I've seen a bunch of people sharing this and repeating the conclusion: that the success is because the CEO loves books t/f you need passionate leaders and... while I think that's true, I don't think that's the conclusion to draw here. The winning strategy wasn't love, it was delegation and local, on the ground, knowledge.

This win comes from a leader who acknowledges people in the stores know their communities and can see and react faster to sales trends in store...

https://tedgioia.substack.com/p/what-can-we-learn-from-barnes-and

What Can We Learn from Barnes & Noble's Surprising Turnaround?

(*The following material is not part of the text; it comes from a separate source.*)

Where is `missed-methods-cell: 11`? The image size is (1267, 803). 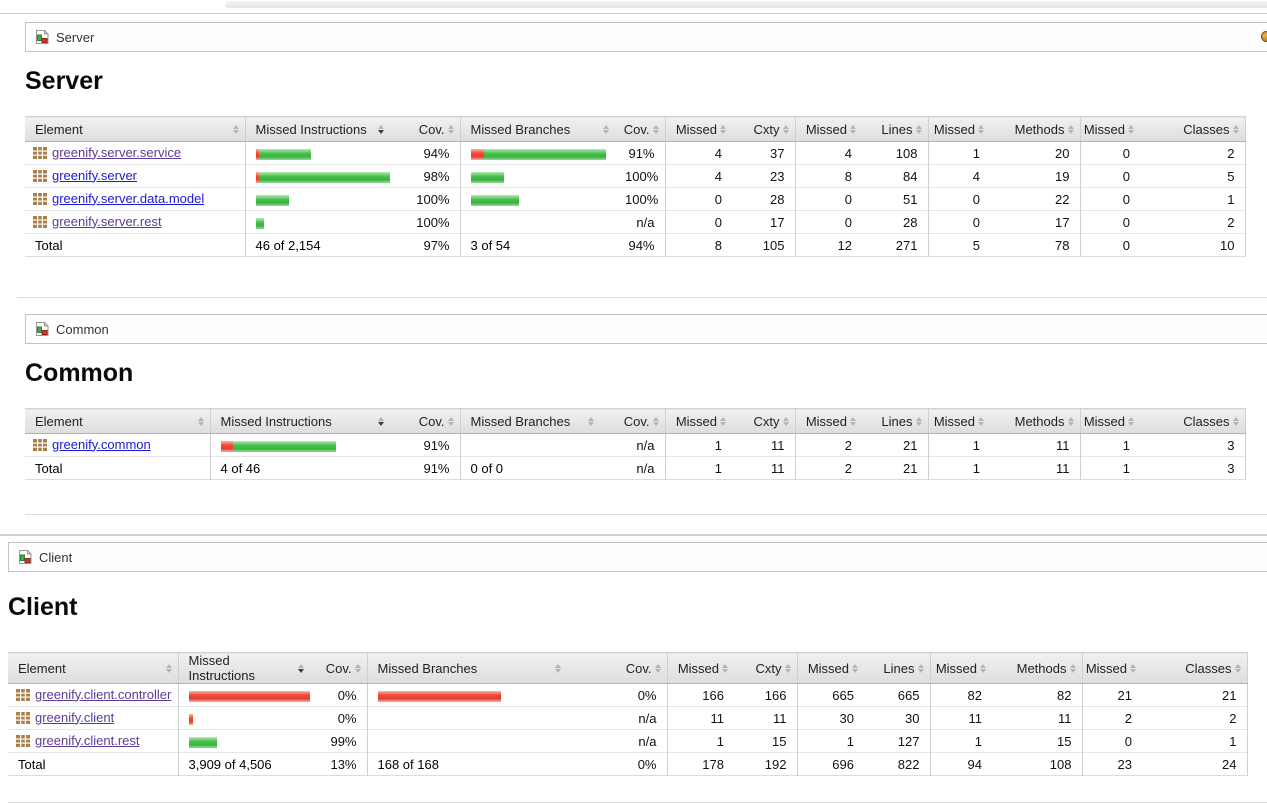
missed-methods-cell: 11 is located at coordinates (976, 718).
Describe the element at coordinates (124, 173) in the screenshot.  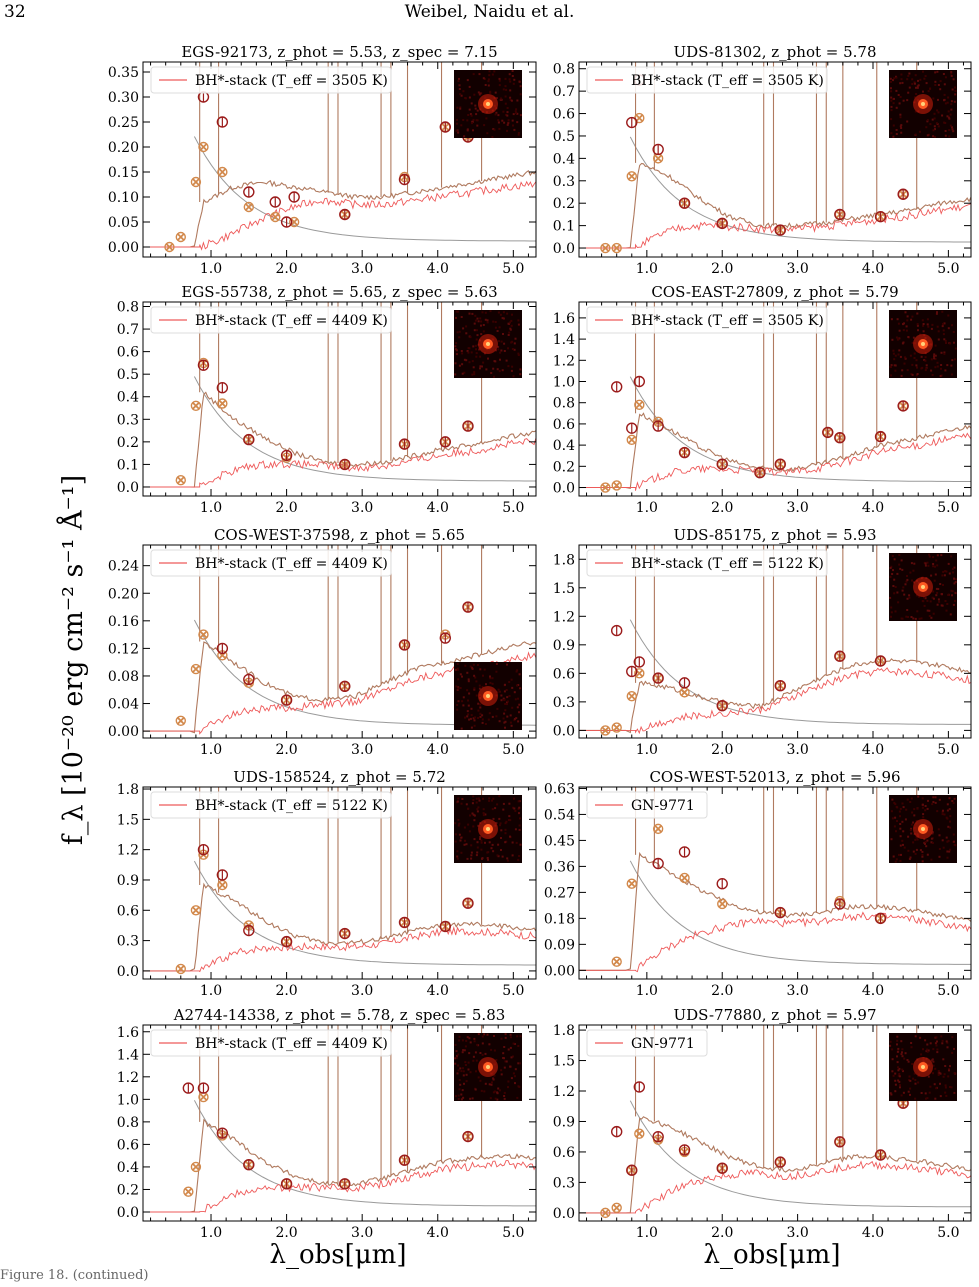
I see `y-tick-label: 0.15` at that location.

Digital platforms are struggling, meanwhile a 136-year-old book retailer is growing again. But why?

The Honest Broker

It's a mistake to assign the value being created here to the CEO, all he did was realize upper management needed to step out of the way & remove the bad incentive structure that stopped local stores from making their own decisions.

It's the realization the people in the bookstore are going to know what sells faster than execs waiting for a report in HQ and it's acknowledging that people who work in bookstores live in their communities and understand how those communities work & what they like

@Chronotope it’s also a mistake to assume that incompetent leadership had hired competent leaders to run their stores. Let alone that those folks actually had the knowledge and expertise to run an actual bookstore (and hadn’t left to run their own).

Stories like this are about successful collaboration between employees and management. It’s not enough to be passive, management has to continually improve the structure and incentives in partnership with the front lines.